Questo fatto, che cioè il nostro sapere culturale si inscrive nel corpo mutandolo, è al centro
dell'articolo di CLIFFORD GEERTZ che costituisce con EDELMAN la lettura di riferimento di
queste prime due lezioni, vale a dire "L'impatto del concetto di cultura sul concetto di
uomo", ma non abbiamo avuto il modo di parlarne veramente in questa lezione, e lo
riprenderemo alla prossima.
Per concludere, ci siamo posti una domanda retorica: ma allora, se il sapere appreso (la
cultura) agisce in profondità nella Psiche e nel Soma degli umani, che differenza c'è con il
sapere innato, che invece prevale comunque negli animali? C'è davvero una differenza
nella loro natura costitutiva, tra questi due tipi di sapere, oppure, visto che l'effetto è
sempre quello di far interagire funzionalmente il corpo adattivamente con il suo ambiente,
possiamo disinteressarci della genesi (naturale o culturale, rispettivamente) di questo
sapere e trattare il tutto come un sistema adattivo?

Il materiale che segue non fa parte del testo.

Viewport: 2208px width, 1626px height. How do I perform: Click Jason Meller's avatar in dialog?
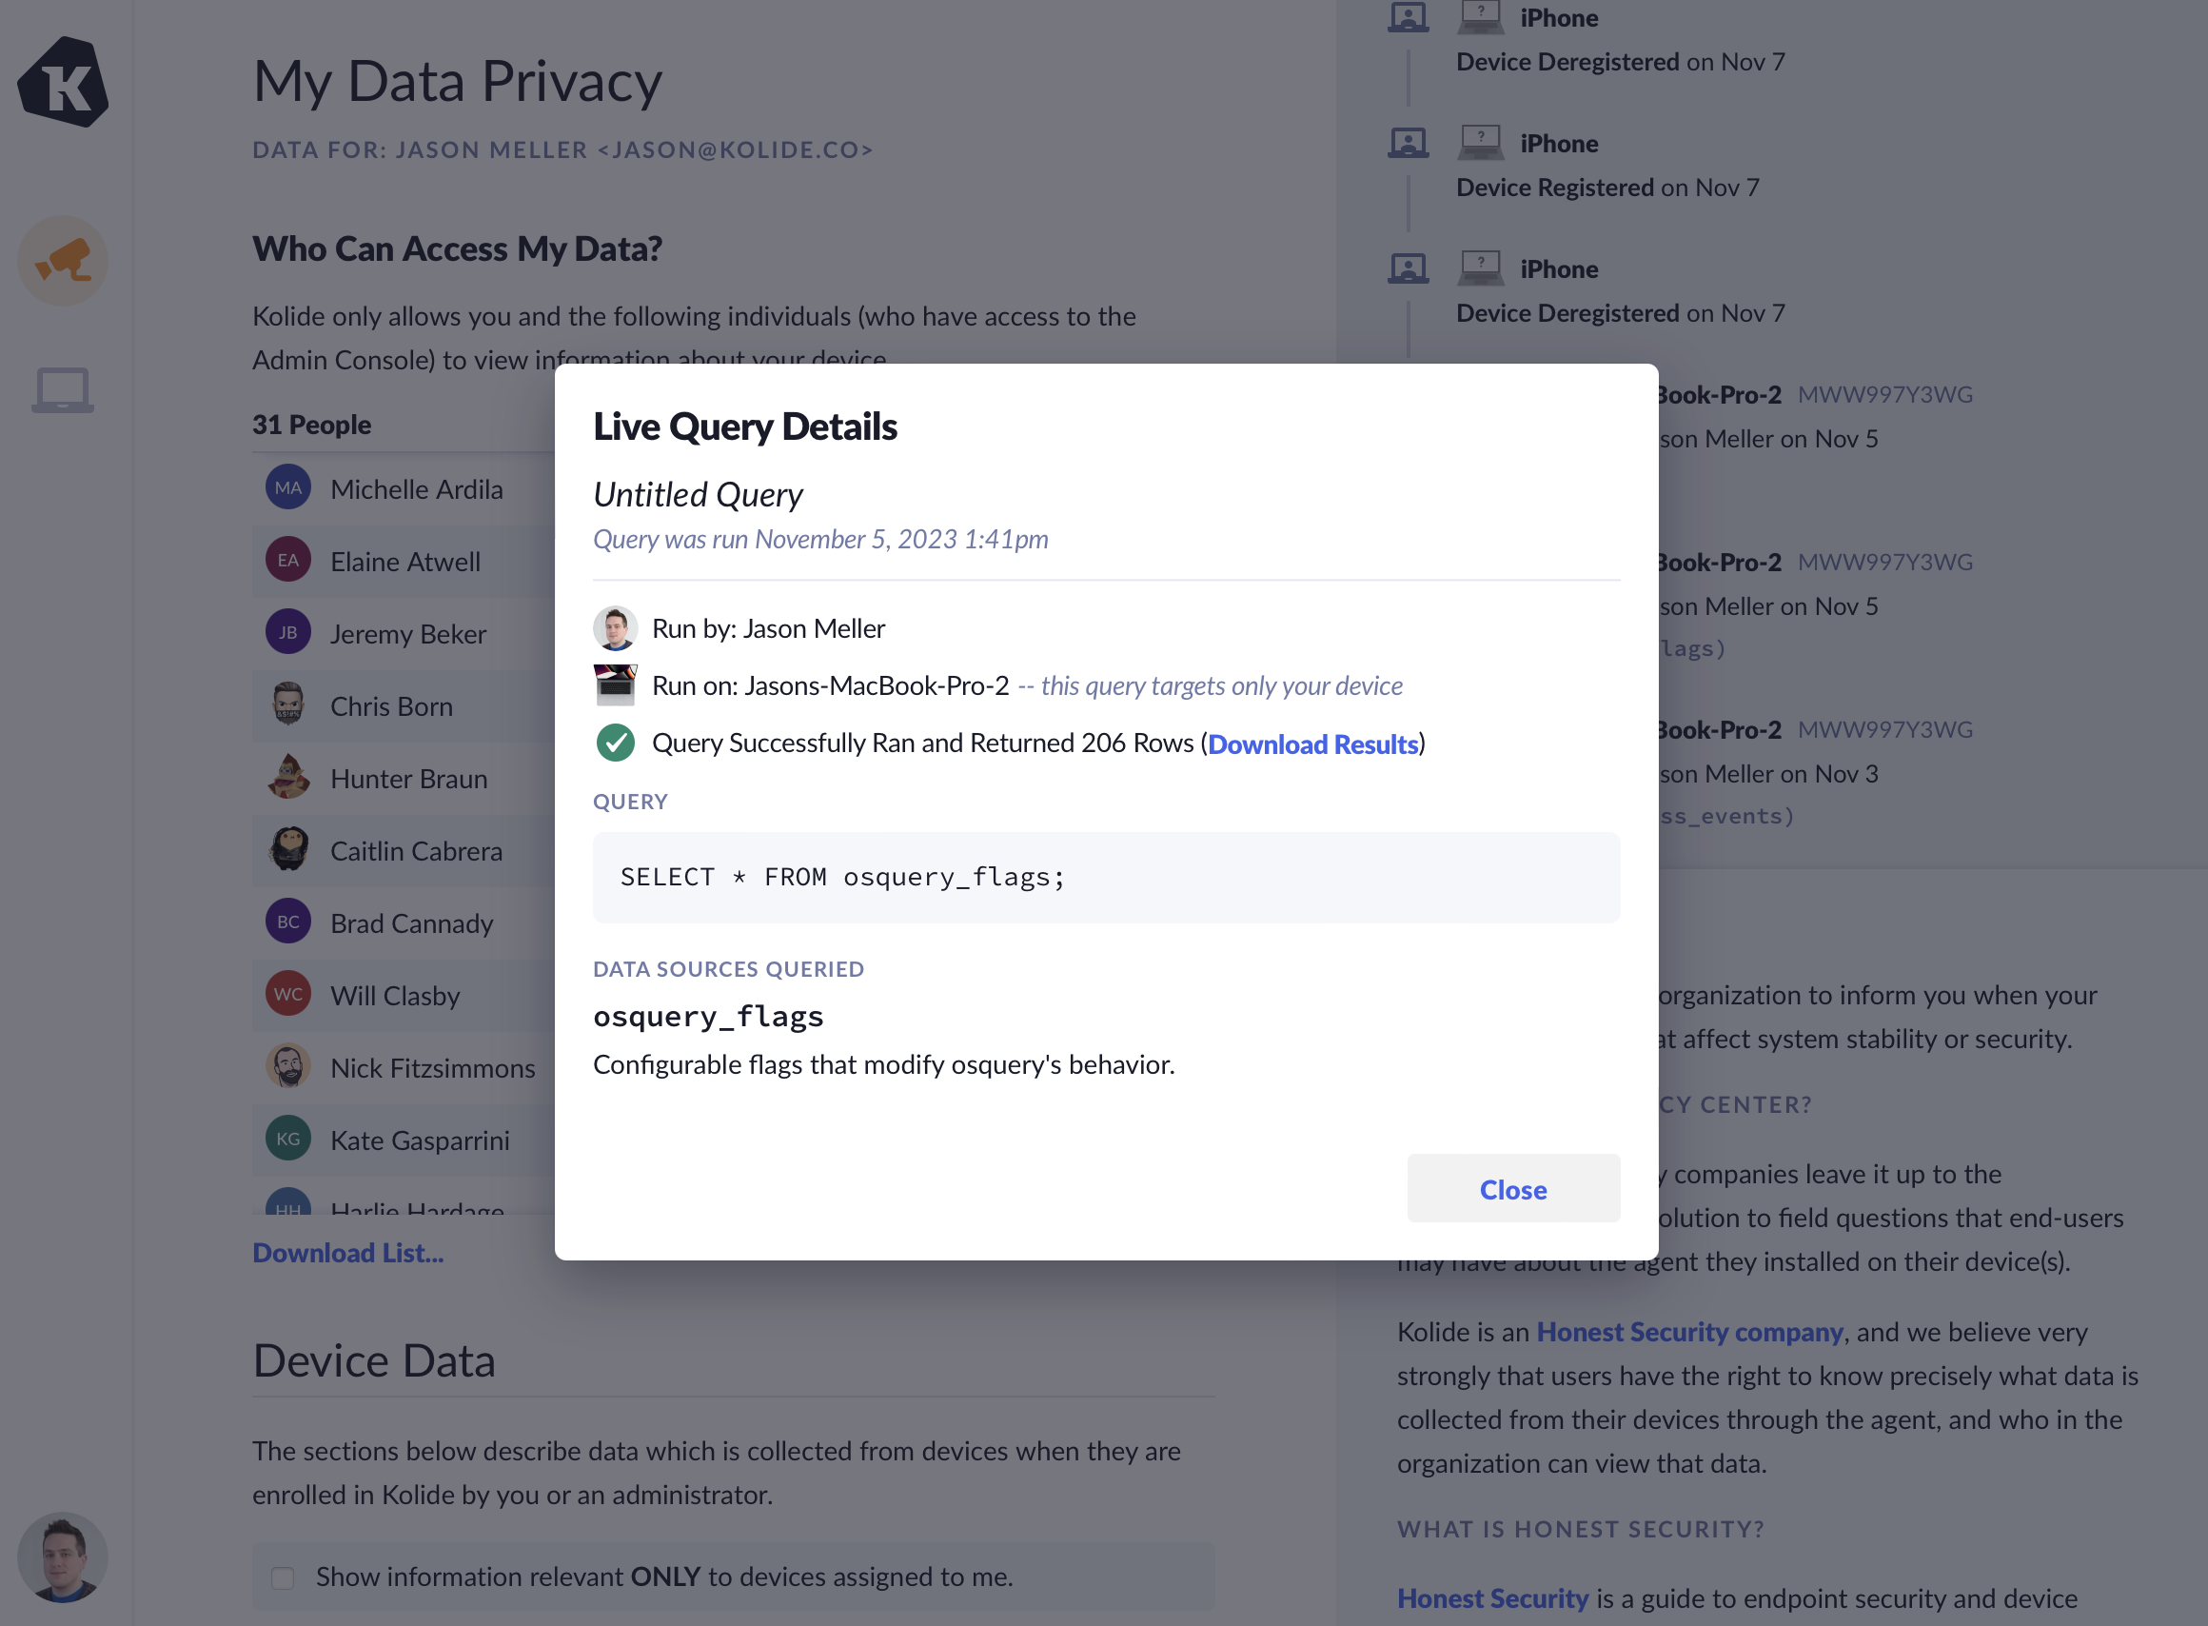point(615,628)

Ecco, abbiamo concluso la lezione proprio tornando un poco sui nostri passi: se pure gli
animali hanno cultura, se pure gli umani hanno istinti e riflessi condizionati, tra sapere
acquisito prevalentemente per trasmissione genetica (come quello delle api, che sanno
comunicare informazioni molto complesse con le compagne) e sapere culturale (come
quello di una banda di cacciatori di conigli) vi è una differenza enorme per quanto riguarda la
flessibilità e fragilità: il sapere culturale è molto più flessibile (può adattarsi più
rapidamente) del sapere trasmesso geneticamente, ma è anche molto più fragile nel suo
mantenimento perché ha bisogno di costante manutenzione per essere trasmesso. Venerdì
ripartiamo da qui.
Appunti lezione 2°
Lo scopo di questa lezione è duplice: da un lato la cultura non è una conseguenza della
nostra umanità, ma ne è l’ingrediente più vistoso, fin dentro la forma fisica di ciascuno di noi.

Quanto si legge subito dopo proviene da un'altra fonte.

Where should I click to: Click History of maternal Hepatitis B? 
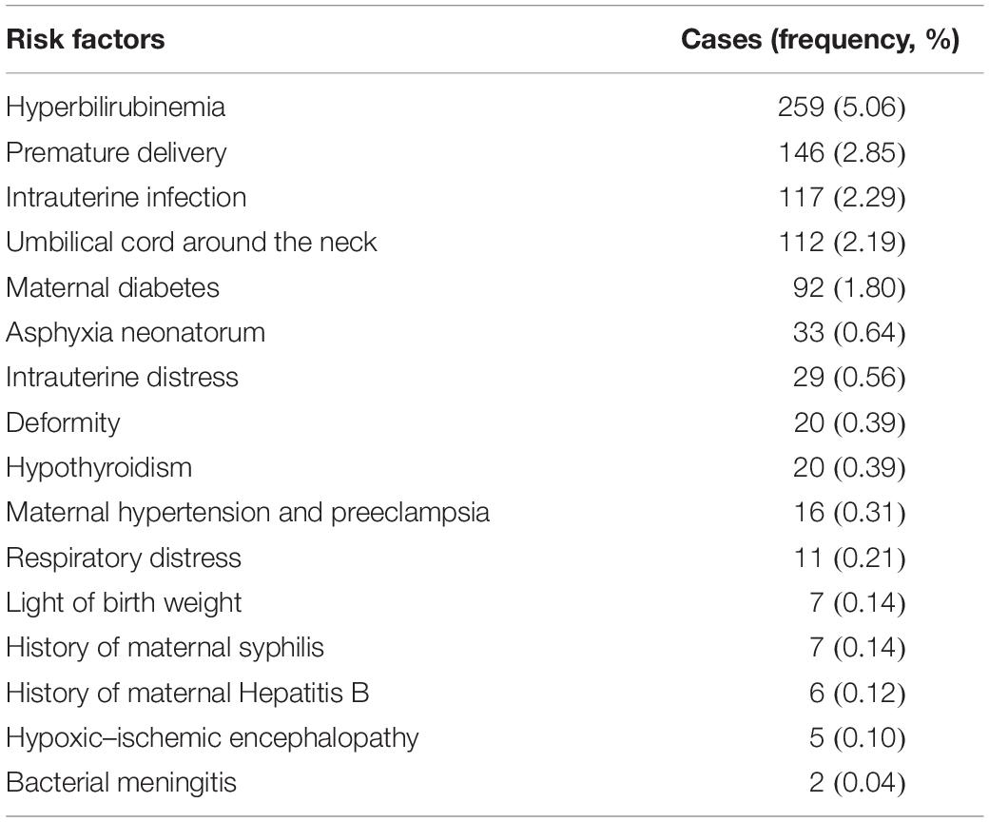[187, 694]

Secondo punto, l’identità, non è una scelta libera autonoma del soggetto o del gruppo. I
gusti sono in un certo senso co-costruiti in un’interazione costante tra noi e il nostro
ambiente. La nostra identità, chi sono io, chi siamo noi, a livello individuale quindi e ancor
più a livello collettivo, non sono scelte libere.

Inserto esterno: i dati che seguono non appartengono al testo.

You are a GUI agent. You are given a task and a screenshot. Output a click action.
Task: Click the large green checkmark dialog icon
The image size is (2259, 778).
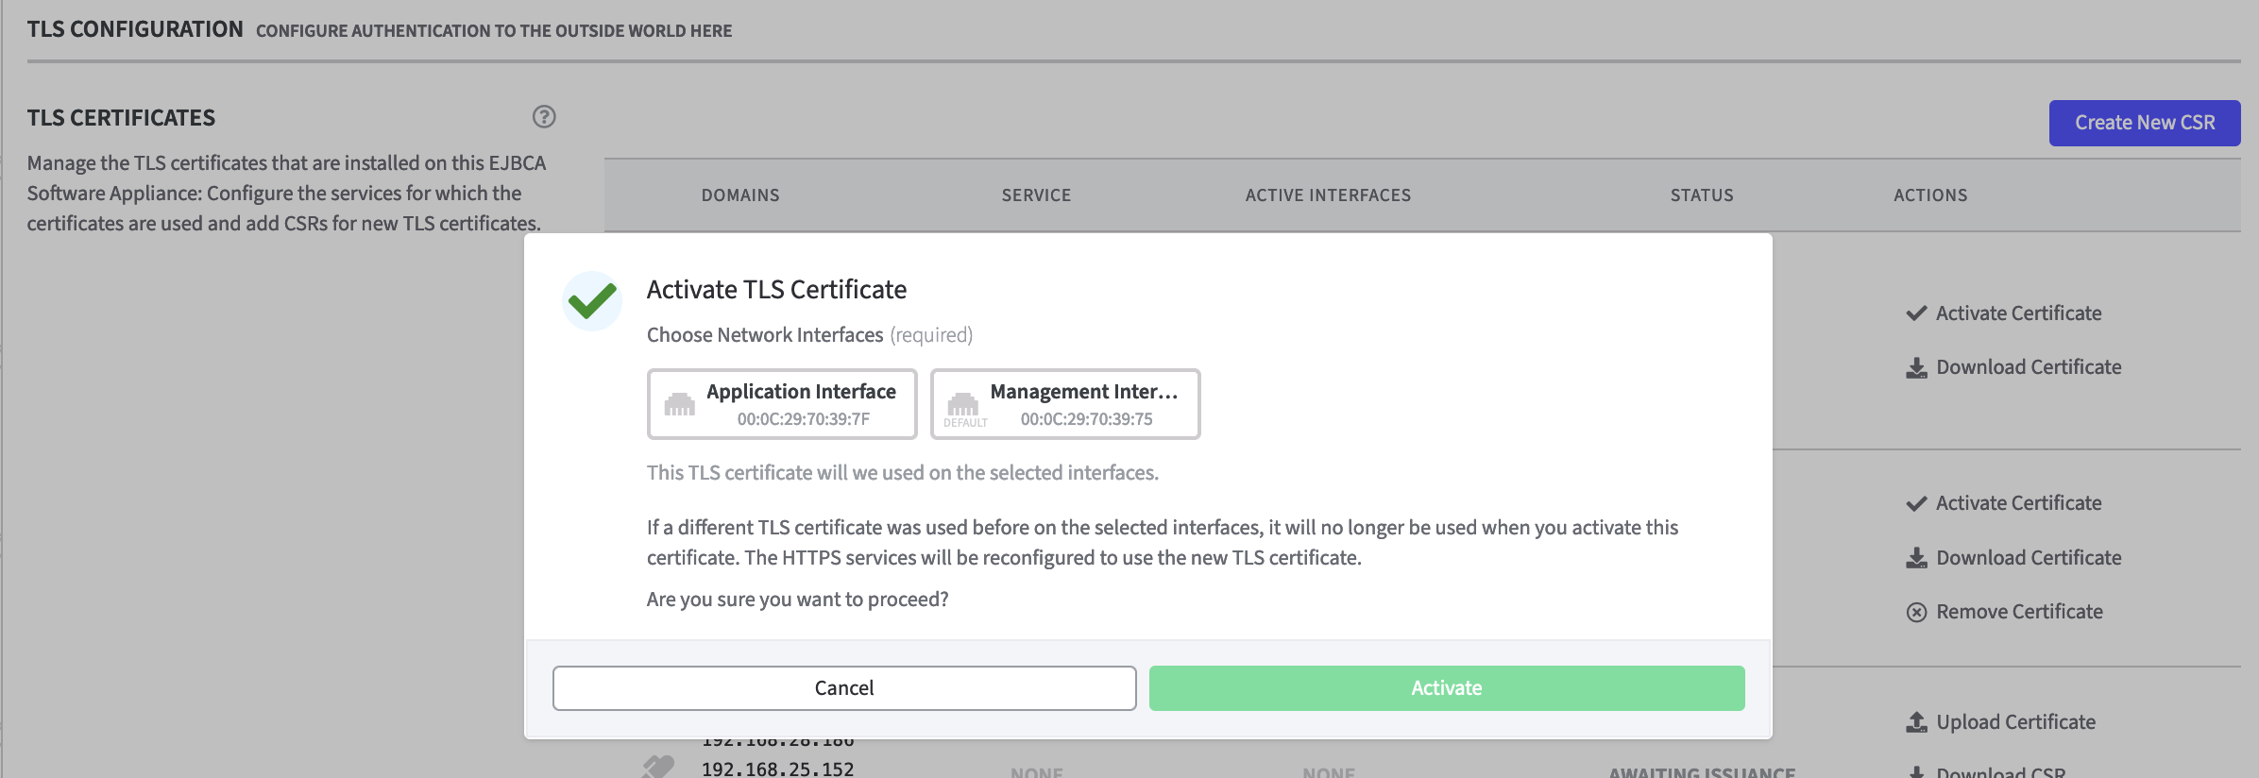(592, 301)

Siccome oggi prevale questa concezione che ognuno possa liberamente scegliere di essere
quello che vuole essere, l’antropologia culturale ci porta un sacco di elementi per dire che
così esattamente non è, siamo molto meno liberi di quanto potremmo pensare.
L’altra volta parlavamo di come questo livello ulteriore di coscienza di cui parla Edelman sia
una peculiarità veramente riconoscibilmente umana, alcune scimmie hanno dei barlumi di
essere coscienti. L’avere cultura è una cosa che ci unisce a moltissimi altri animali. Cultura
come sapere appreso e trasmissibile e la cultura ci precede, come specie, probabilmente da
un milione di anni, cioè esisteva la cultura un milione di anni prima che comparisse l’Homo
sapiens sapiens. La cultura come sapere appreso, non innato e poi trasmesso ci precede da
almeno un milione di anni, non solo perché gli ominidi ne erano portatori ma anche perché
abbiamo visto altre specie come gli orsi, che sono in grado di trasmettere questa cultura.
Questo significa agire con i comportamenti affinché il tuo patrimonio genetico abbia più
possibilità di trasmettersi. La coscienza della coscienza ha un punto centrale che è la forza e
la debolezza di questa coscienza della coscienza. La forza perché tu puoi provare a
pianificare le tue azioni, la fragilità è perché la pianificazioni di queste azioni avviene sempre
dentro un soggetto che può iniziare a dubitare.
(Esempio: c’è un millepiedi che se ne va nel suo ramo e ad un certo punto vede che sul
ramo a fianco c’è una formica con gli occhi a palla che lo guarda. Così lui dice tra sé: cosa
c’è?
Come cosa c’è dice la formica, cosa fai? Come fai a muovere così armonicamente tutte
quelle zampette così senza inciampare? E lui risponde: lo faccio e basta.
Il giorno dopo si incontrano di nuovo, il bruco sta su un angoletto, passa la formica e il bruco
le dice: ma lo sai che mi hai proprio rovinato la giornata ieri? Io non avevo mai pensato a
questa cosa, ma da quando tu m’hai detto come fai, io ho cominciato ad inciampare, ho
cominciato a pensare anche io come faccio, prima non avevo bisogno di pensarci.)